AFP images filmed Sunday in Gaza City show tents pitched facing the sea and battered by icy winds, as residents try to reinforce the ropes to prevent their shelters from blowing away.
Amid these makeshift camps built quickly with tarps distributed by aid organizations, pools of standing water stagnate on muddy pathways.
Using a broken shovel, a woman tries to build a mound to stop water from entering her tent.
In Deir al-Balah (central Gaza), Um Mouin and her four children were awakened in the middle of the night by the downpour. "Water was flooding into the tent," said the 34-year-old Palestinian woman, saying she has "nowhere else to go."
Another resident is calling for prefab homes to protect families. "Living in a tent means dying of cold when it rains and of heat in the summer," lamented Um Rami.
In mid-December, Gaza already experienced another bout of heavy rain and cold as storm Byron passed.
Those conditions caused at least 18 deaths due to collapsing ruinous buildings or the effects of the cold, which proved fatal for several newborns who died of hypothermia, as reported by Gaza's Civil Defense.

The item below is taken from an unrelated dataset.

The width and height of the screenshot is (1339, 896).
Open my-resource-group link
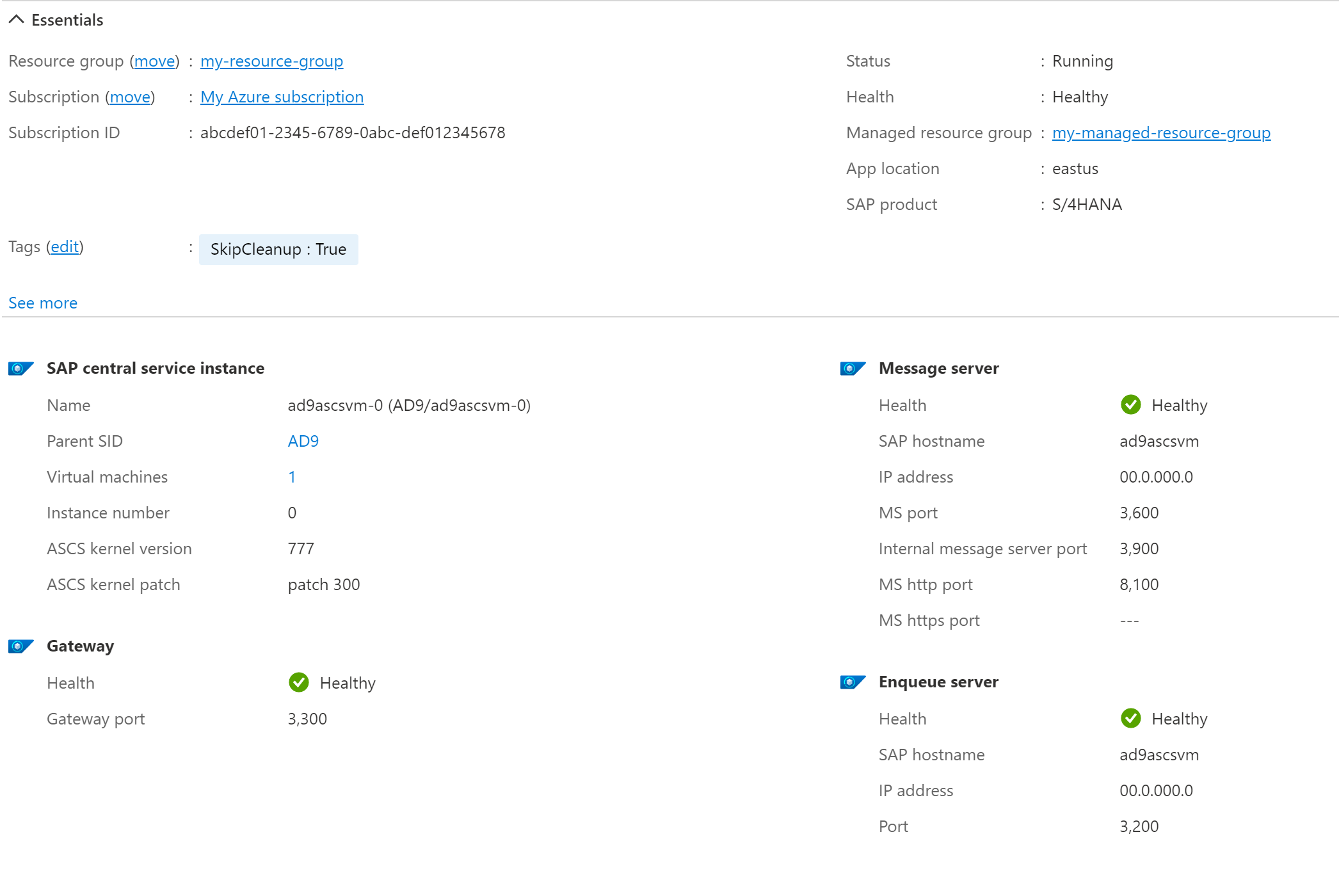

A fragile cease-fire has been in place since Oct. 10 in Gaza, after two years of genocidal war waged by the Israeli army against the besieged enclave, where at least 71,266 people have been killed since October 2023, including 414 since the start of the truce.
'Tired of this life'
The arrival of winter has further worsened the humanitarian crisis affecting the Gaza Strip and its 2.2 million residents.
In the territory, nearly 80 percent of existing structures have been damaged or destroyed by the war, according to U.N. data, while 1.5 million Gazans have "lost their homes," Amjad Al-Shawa, director of the Palestinian NGOs Network in Gaza, told AFP.
Of the more than 300,000 tents requested to shelter displaced people, "we have received only 60,000," he noted, denouncing Israeli restrictions on the delivery of humanitarian aid, while hundreds of trucks loaded with winter shelters remain blocked by Israel at the entrance to the Gaza Strip.
The U.N. Office for the Coordination of Humanitarian Affairs (OCHA) said on Dec. 18 that at least 235,000 people had been affected. It reported the collapse of 17 buildings and the partial or complete damage to 42,000 tents or makeshift shelters.
Mohamed al-Souweirki, 39 and displaced in the Nuseirat area (central Gaza), described his exhaustion after this series of storms.
"The wind tore off part of our tent," he said. "We're out in the street, and we're afraid the weather will stay like this. We can't take it anymore, we're tired of this life."
The Civil Defense has warned of the imminent arrival of a "new depression," expected in the coming hours with "heavy rain and strong winds" lasting until Monday night.